In 2020, when the global economy contracted over 3.1% due to the COVID-19 pandemic, global arms trade recorded an increase of 1.3%, as per latest data released by the Stockholm International Peace Research Institute (SIPRI) on Monday, December 6. The growth in arms trade, both domestic and international, reveals how governments worldwide chose to maintain or increase their spending on arms despite the economic hardships caused by the pandemic.
According to SIPRI, arms trade by the world’s top 100 companies in the sector touched USD 531 billion in 2020, making it the sixth consecutive year of growth since 2015.

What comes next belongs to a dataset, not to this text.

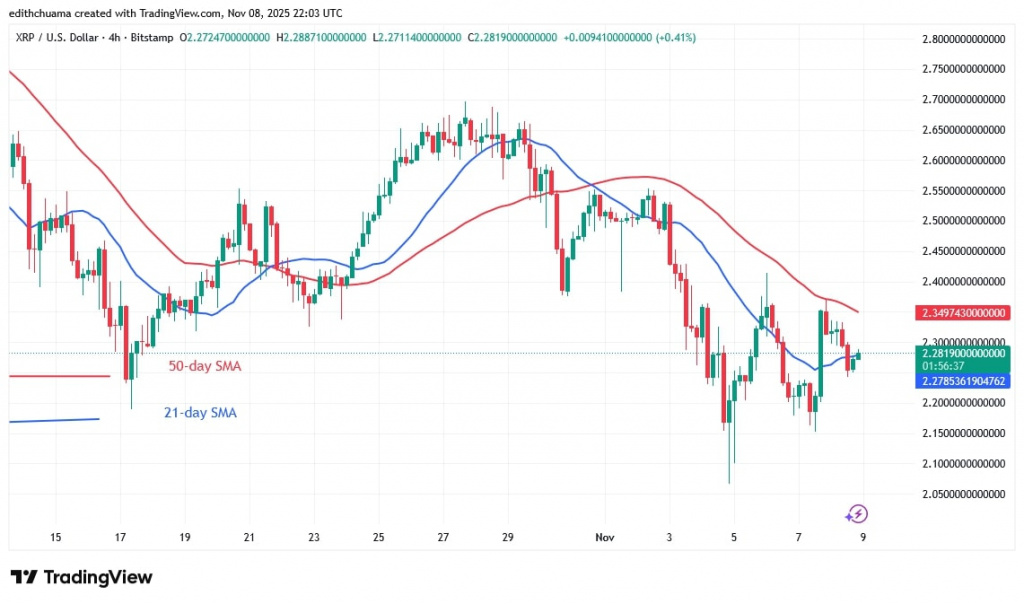Click the green last-price label 2.2819

(x=961, y=354)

According to Alexander Marksteiner, a researcher with SIPRI, the main reason for the growth in arms trade in spite of the global economic slump was “sustained government demand for military goods and services.” He also observed that some governments choose to spend more on the military in order to mitigate the impact of the pandemic.

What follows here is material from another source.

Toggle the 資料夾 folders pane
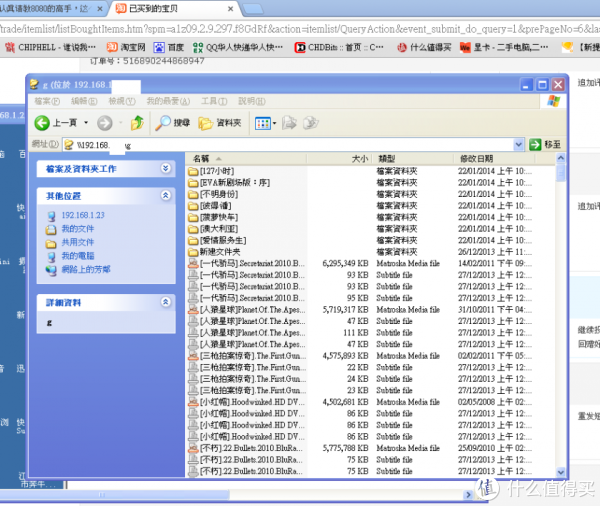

The report notes that for companies involved in both civilian and military trade, while COVID-19 impacted their civilian sectors leading to a decline in its share in overall business, the military sector remained intact or even recorded a growth. For example, the world’s largest arms manufacturer Boeing’s civilian aircraft sector was badly affected by COVID-19. However, its arms trade sector recorded over 10% growth in 2020.

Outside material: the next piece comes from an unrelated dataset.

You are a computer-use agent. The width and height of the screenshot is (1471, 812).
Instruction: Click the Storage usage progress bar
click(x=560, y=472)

US companies dominate world arms trade
Among the top 100 arms trading companies, the majority belong to the US. As many as 41 companies in the global top 100 list for 2020 are from the US and control over 54% of all arms sales in the world. According to SIPRI, US companies sold weapons worth USD 285 billion to governments worldwide, including the US, and recorded a higher growth rate (1.9%) than most companies from other parts of the world. SIPRI records that the top five arms trade companies are all from the US. In 2020, the US economy contracted by 3.5%.
There were 26 European companies in the list of the top 100 arms manufacturers in 2020 with total arms sales worth USD 109 billion. Among these, the six companies from the UK with a net worth of USD 37.5 billion recorded the highest growth rate of over 6.2%. The overall economy of the UK contracted by 9.9% in 2020.
Chinese companies were a distant second in terms of share in global arms trade in 2020. They accounted for just over 13% of the total global trade, worth USD 66.8 billion.
French and Russian companies were the exception to the general positive growth in arms trade with a respective decline of 7.7% and 6.5% in comparison to 2019. Nine Russian companies in the top 100 list sold weapons worth USD 26.4 billion. Russian companies’ total share in the global arms trade came down to just 5%.
Among other countries, three Israeli companies in the top 100 list had a global share of 2%, more than the total share of the five Japanese companies on the list. The Israeli companies recorded total sales of over USD 10 billion.
India, whose economy contracted more than 7% in 2020, had three companies among the top 100 arms dealers in the world. These companies, thanks to increased purchasing by the Indian government, recorded more than 1.7% growth in their arms sales in comparison to 2019, with overall sales worth USD 6.5 billion.